# Provided data
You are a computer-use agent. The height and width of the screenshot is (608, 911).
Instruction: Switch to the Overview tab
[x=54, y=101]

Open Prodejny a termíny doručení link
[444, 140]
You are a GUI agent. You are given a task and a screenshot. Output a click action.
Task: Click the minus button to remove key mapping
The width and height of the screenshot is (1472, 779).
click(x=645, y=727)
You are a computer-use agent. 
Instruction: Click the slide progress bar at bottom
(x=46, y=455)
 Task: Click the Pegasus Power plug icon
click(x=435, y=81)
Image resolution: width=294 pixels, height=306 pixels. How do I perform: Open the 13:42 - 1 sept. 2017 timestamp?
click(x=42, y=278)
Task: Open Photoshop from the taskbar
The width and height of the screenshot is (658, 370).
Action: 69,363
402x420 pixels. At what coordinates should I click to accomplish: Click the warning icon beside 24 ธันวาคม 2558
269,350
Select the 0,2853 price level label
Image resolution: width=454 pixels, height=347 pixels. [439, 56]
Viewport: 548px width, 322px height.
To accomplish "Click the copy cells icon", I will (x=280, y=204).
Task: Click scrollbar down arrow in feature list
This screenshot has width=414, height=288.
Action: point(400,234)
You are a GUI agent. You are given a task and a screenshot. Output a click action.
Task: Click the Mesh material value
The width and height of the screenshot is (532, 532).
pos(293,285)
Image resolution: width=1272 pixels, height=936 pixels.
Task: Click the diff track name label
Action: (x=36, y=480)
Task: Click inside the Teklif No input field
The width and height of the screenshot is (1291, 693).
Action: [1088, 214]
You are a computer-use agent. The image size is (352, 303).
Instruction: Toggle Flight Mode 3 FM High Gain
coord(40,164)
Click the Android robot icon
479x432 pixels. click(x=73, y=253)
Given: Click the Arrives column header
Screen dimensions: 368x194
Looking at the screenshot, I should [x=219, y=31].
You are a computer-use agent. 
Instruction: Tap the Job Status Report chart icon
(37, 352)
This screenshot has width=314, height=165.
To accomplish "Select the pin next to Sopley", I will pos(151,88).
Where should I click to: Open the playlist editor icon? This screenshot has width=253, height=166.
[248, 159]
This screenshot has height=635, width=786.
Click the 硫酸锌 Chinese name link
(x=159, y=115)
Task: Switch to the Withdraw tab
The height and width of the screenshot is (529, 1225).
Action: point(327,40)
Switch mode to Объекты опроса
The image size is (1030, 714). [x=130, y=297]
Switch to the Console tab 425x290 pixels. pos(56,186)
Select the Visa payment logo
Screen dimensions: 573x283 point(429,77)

# Problem to solve
Output every entry exactly as given.

# Task solution
You are a computer-use agent. The height and width of the screenshot is (608, 911).
Instruction: Switch to the Overview tab
[x=54, y=101]

Open Prodejny a termíny doručení link
[444, 140]
You are a GUI agent. You are given a task and a screenshot. Output a click action.
Task: Click the minus button to remove key mapping
The width and height of the screenshot is (1472, 779).
click(x=645, y=727)
You are a computer-use agent. 
Instruction: Click the slide progress bar at bottom
(x=46, y=455)
 Task: Click the Pegasus Power plug icon
click(x=435, y=81)
Image resolution: width=294 pixels, height=306 pixels. How do I perform: Open the 13:42 - 1 sept. 2017 timestamp?
click(x=42, y=278)
Task: Open Photoshop from the taskbar
The width and height of the screenshot is (658, 370).
Action: 69,363
402x420 pixels. At what coordinates should I click to accomplish: Click the warning icon beside 24 ธันวาคม 2558
269,350
Select the 0,2853 price level label
Image resolution: width=454 pixels, height=347 pixels. [439, 56]
Viewport: 548px width, 322px height.
To accomplish "Click the copy cells icon", I will (x=280, y=204).
Task: Click scrollbar down arrow in feature list
This screenshot has width=414, height=288.
Action: point(400,234)
You are a GUI agent. You are given a task and a screenshot. Output a click action.
Task: Click the Mesh material value
The width and height of the screenshot is (532, 532).
pos(293,285)
Image resolution: width=1272 pixels, height=936 pixels.
Task: Click the diff track name label
Action: (x=36, y=480)
Task: Click inside the Teklif No input field
The width and height of the screenshot is (1291, 693).
Action: [1088, 214]
You are a computer-use agent. The image size is (352, 303).
Instruction: Toggle Flight Mode 3 FM High Gain
coord(40,164)
Click the Android robot icon
479x432 pixels. click(x=73, y=253)
Given: Click the Arrives column header
Screen dimensions: 368x194
Looking at the screenshot, I should [x=219, y=31].
You are a computer-use agent. 
Instruction: Tap the Job Status Report chart icon
(37, 352)
This screenshot has width=314, height=165.
To accomplish "Select the pin next to Sopley", I will pos(151,88).
Where should I click to: Open the playlist editor icon? This screenshot has width=253, height=166.
[248, 159]
This screenshot has height=635, width=786.
Click the 硫酸锌 Chinese name link
(x=159, y=115)
Task: Switch to the Withdraw tab
The height and width of the screenshot is (529, 1225).
Action: point(327,40)
Switch mode to Объекты опроса
The image size is (1030, 714). [x=130, y=297]
Switch to the Console tab 425x290 pixels. pos(56,186)
Select the Visa payment logo
Screen dimensions: 573x283 point(429,77)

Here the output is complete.